--- Source material ---

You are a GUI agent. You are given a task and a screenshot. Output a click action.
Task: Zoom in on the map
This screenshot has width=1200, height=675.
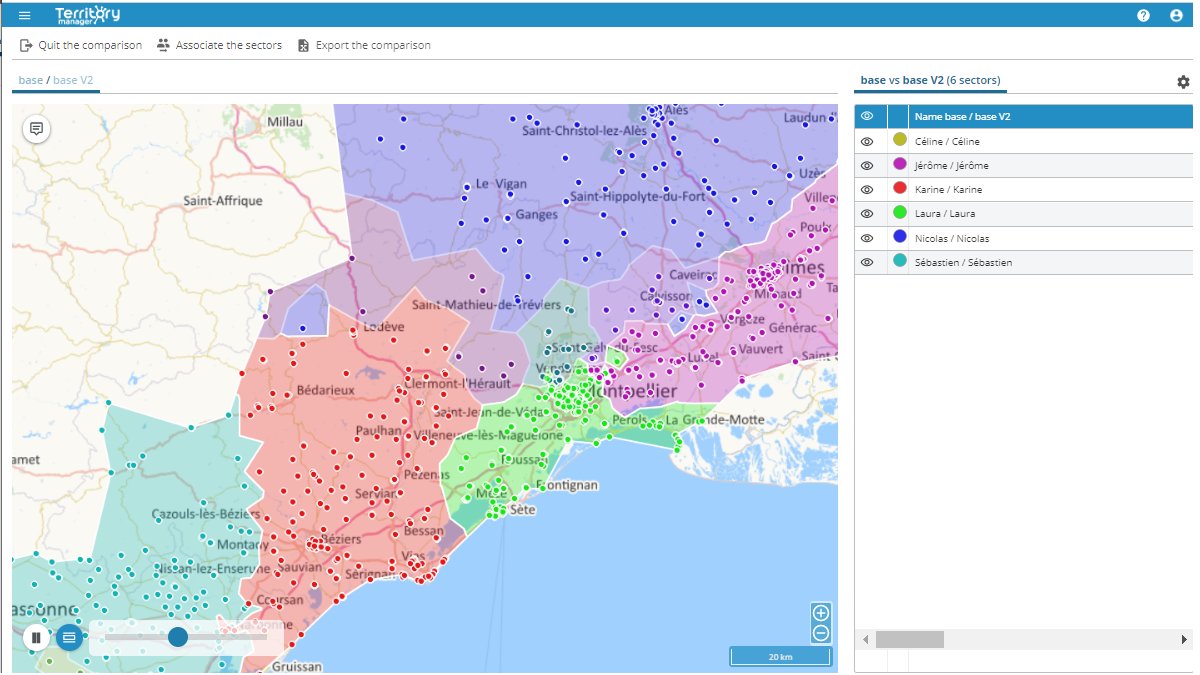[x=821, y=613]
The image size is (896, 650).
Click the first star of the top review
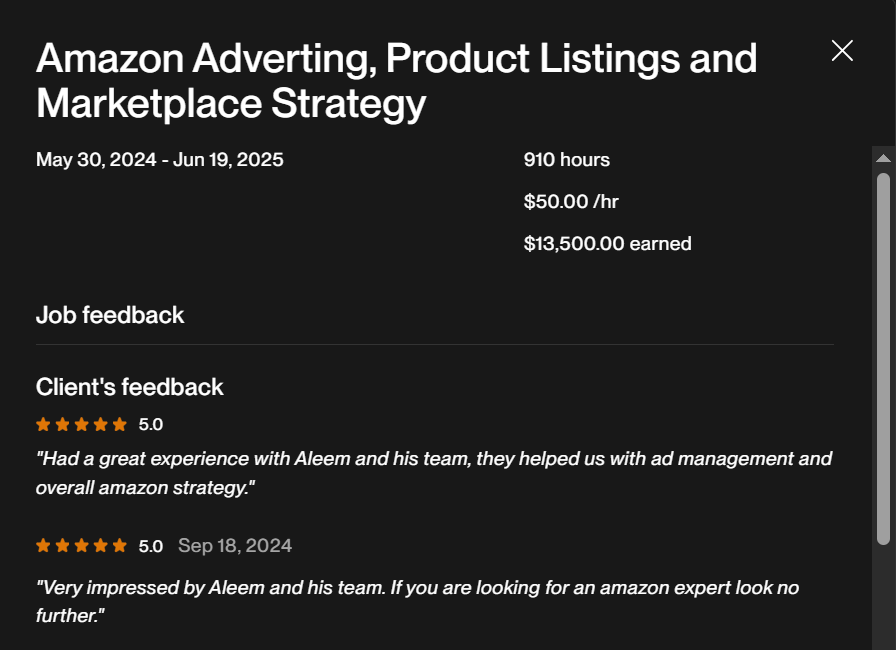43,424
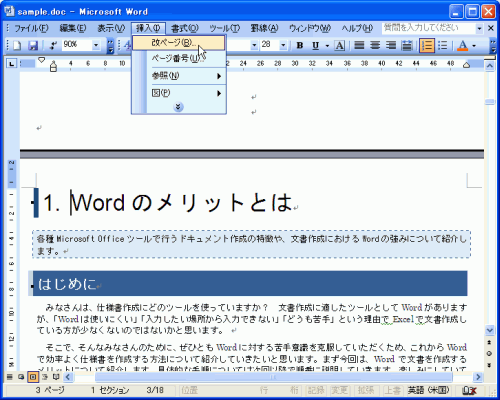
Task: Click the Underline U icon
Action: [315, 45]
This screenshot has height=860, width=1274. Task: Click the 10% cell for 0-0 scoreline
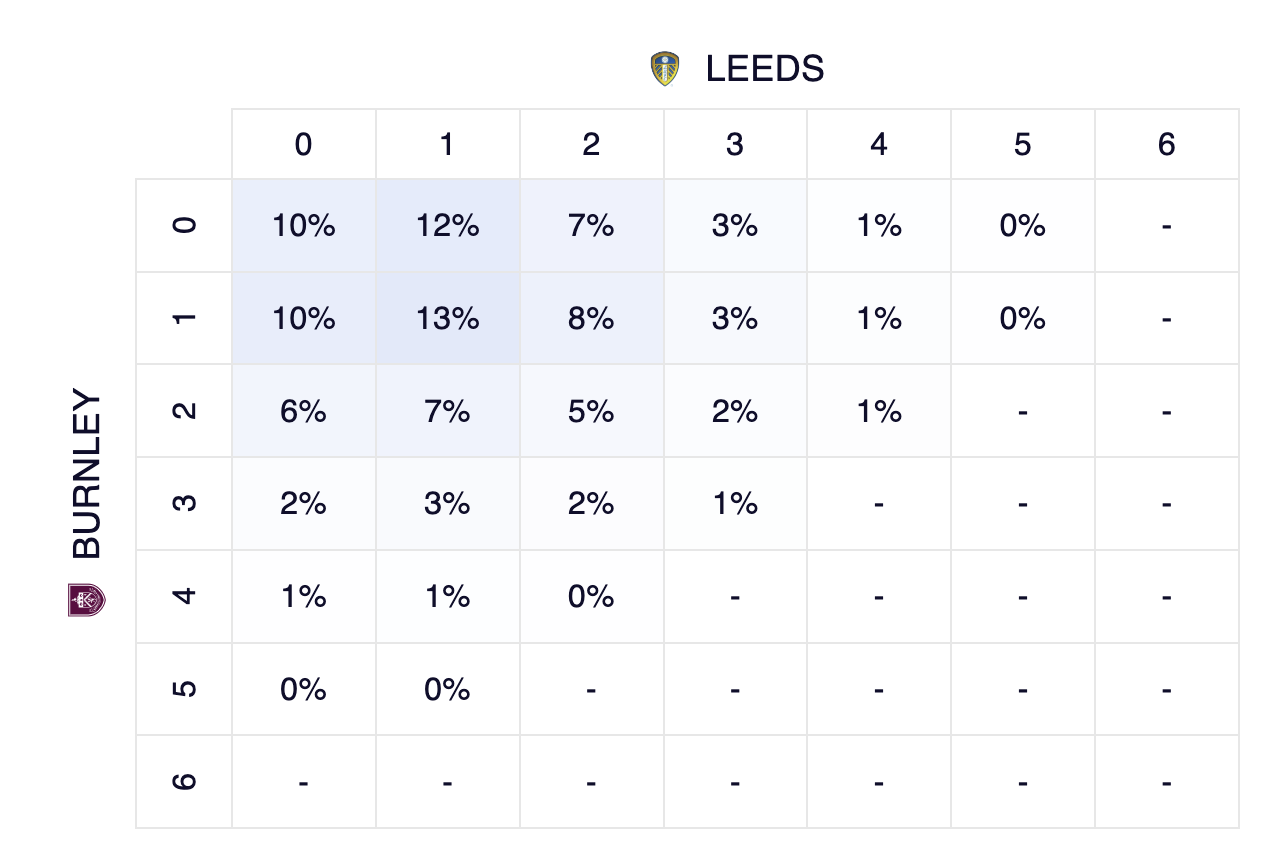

---
--- Source material ---

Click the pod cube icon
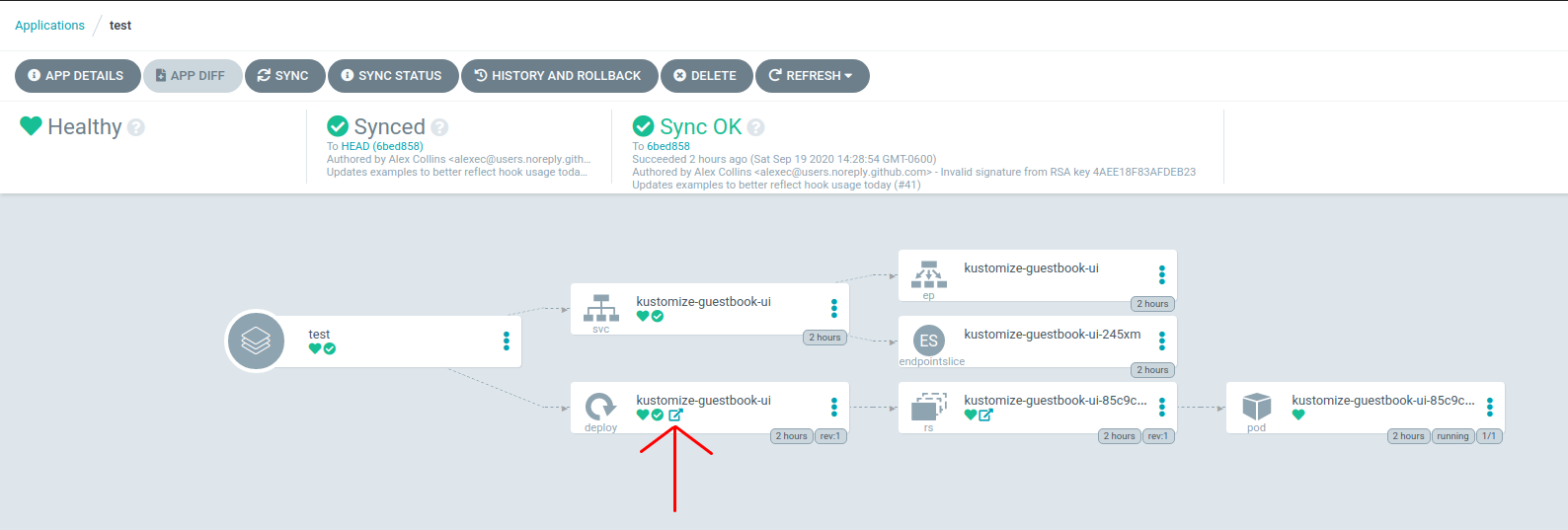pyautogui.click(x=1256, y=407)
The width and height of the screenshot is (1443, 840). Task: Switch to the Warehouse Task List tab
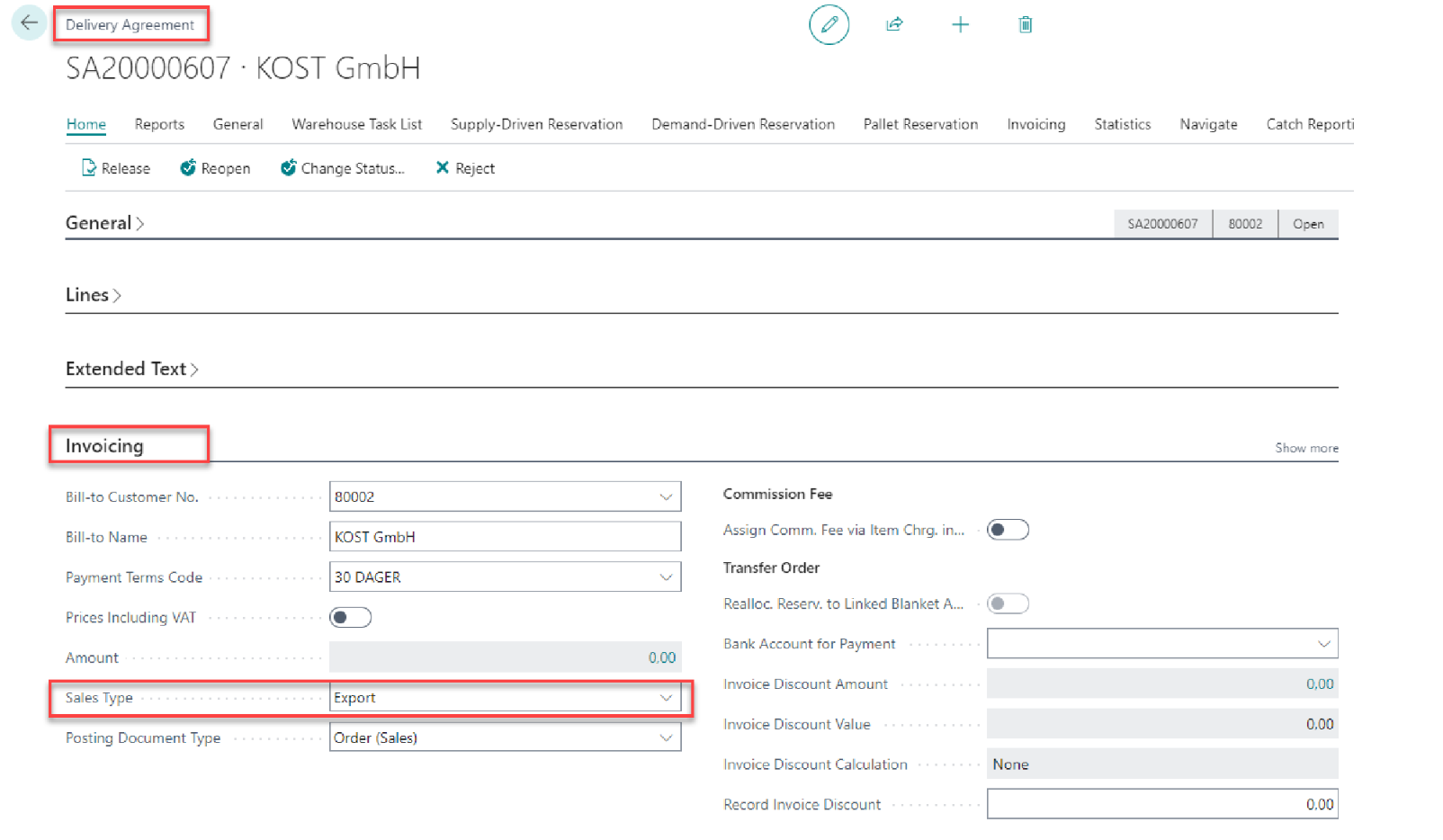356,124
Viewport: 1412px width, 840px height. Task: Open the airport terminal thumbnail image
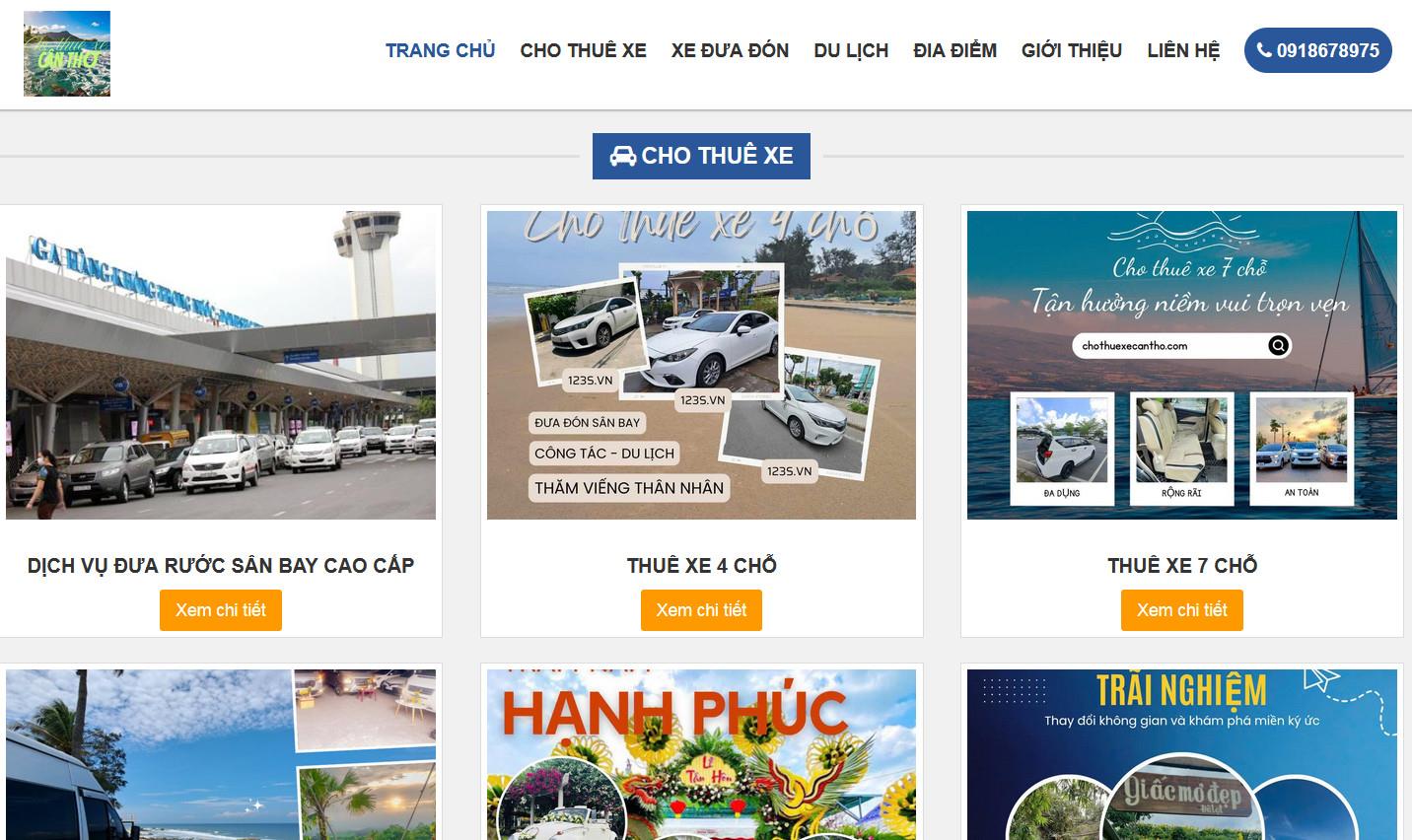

---

• _Action item_:
All pictures are to be skipped. Output, word for word, the lines in the data above starting at the line containing "The image size is (896, 650)." and ending at the line containing "This screenshot has height=860, width=1274.".

• _Completed task_:
The image size is (896, 650).
Click the first star of the top review
43,424
Task: Click the Underline U icon
Action: [315, 45]
This screenshot has height=860, width=1274. Task: Click the 10% cell for 0-0 scoreline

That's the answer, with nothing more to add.